薫は仕切りの間の戸を少し開いて姫達の部屋の方を覗くと、簾を上げて、姫や女房達が、うす霧の空に輝く月を眺めていた。簀子の濡縁に、薄着で寒そうにほっそりとした糊気の落ちた着物を着ている女童が一人と、その女童と同じように萎えばんだ着物を着た女房などがいた。
姉妹の一人は柱の蔭にいて琵琶を前に置き撥を手にして弄んでいたが、霧に隠れて薄明かりであったのが急に月が霧から離れて明るく照らし出したので、妹の中君であろう、
「扇で月を招くと言うが、この撥でも招くことが出来るでしょう」
 と月を見るために蔭から出てきた姿が、とても可愛らしく、顔色もつやつやとしている。物に寄り添うて前に屈んでいる姉の大君は、中君の弾いていた箏の琴の上に、覆いかぶさるように、斜になって、
「落日を招き返す撥は本当にありますが、月を招き返すとは、貴女は風変りにな事を思いつきますね」
 と笑う様子はやはり姉であろう中君よりは少し歳も上で何となく大人の風情があった。
「撥で月を招き返す事はできなくても、撥とても月に無関係なものではありません、琵琶の上部に半月の形がありますから」
 などと愚にもならないことを姉妹が仲良く語り合っているのを薫が、八宮のような聖僧のような心の持ち主に育てられたから、この姉妹はきっと世間離れな変わった女達であろうと想像して垣間見るのであるが、その想像は見事に破られて、心からなつかしい風情のある美しい姉妹であった。

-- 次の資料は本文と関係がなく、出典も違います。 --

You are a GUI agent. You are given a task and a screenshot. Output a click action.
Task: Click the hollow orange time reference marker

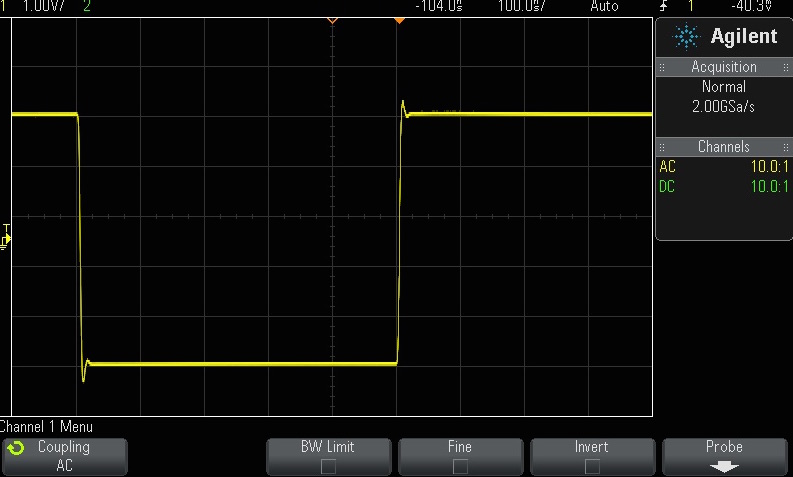(x=333, y=20)
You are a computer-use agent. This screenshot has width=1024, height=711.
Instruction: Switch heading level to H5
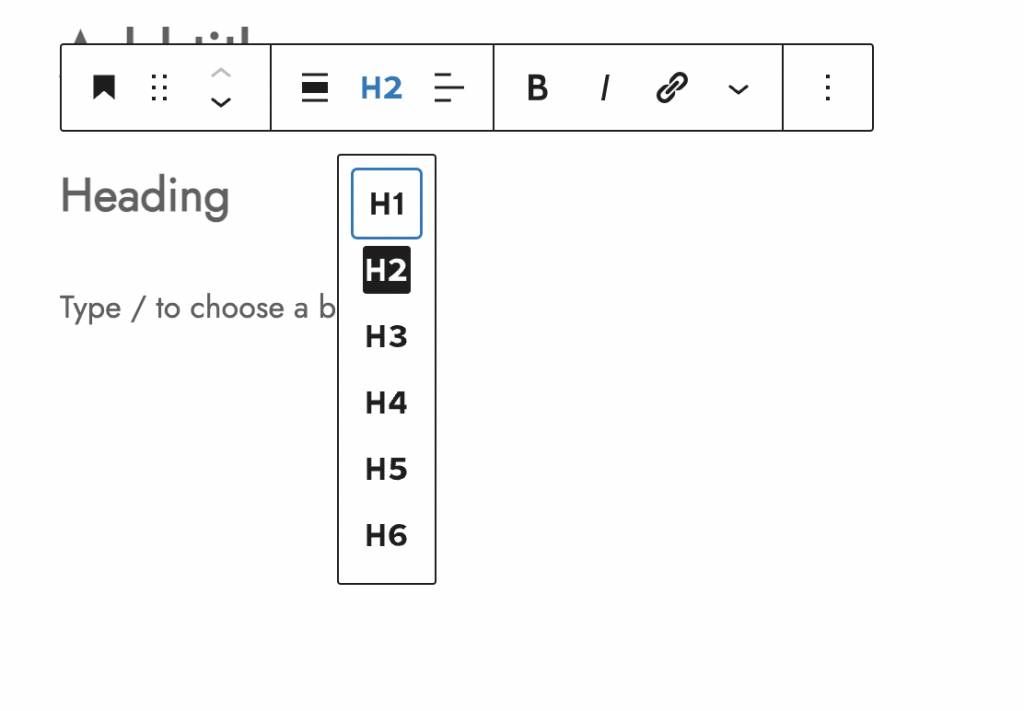387,469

 昔の物語などを若い女房達が読む読書感想を聞くと、そのようなことがあるものかと、馬鹿にしていたのであるが、今目の前に見る二人の女に、物語の話が本当にあるものだと、多分薫はこの女達に心が奪われたことであろう。霧が深いので二人の容姿ははっきりとは見えないが、また月がさし込むこともあろうと、薫は思って時を待っていると、部屋の奥の方から、
「誰か居るようです」
 と姉妹に告げる女房の声がした。急いで簾を降ろして全員が奥へ入ってしまった。驚きもせずに緩やかに入っていく姉妹は衣擦れの音もさせずもの柔らかくいたいけな感じがした。薫は二人を見て可哀想な境遇だなあと思った。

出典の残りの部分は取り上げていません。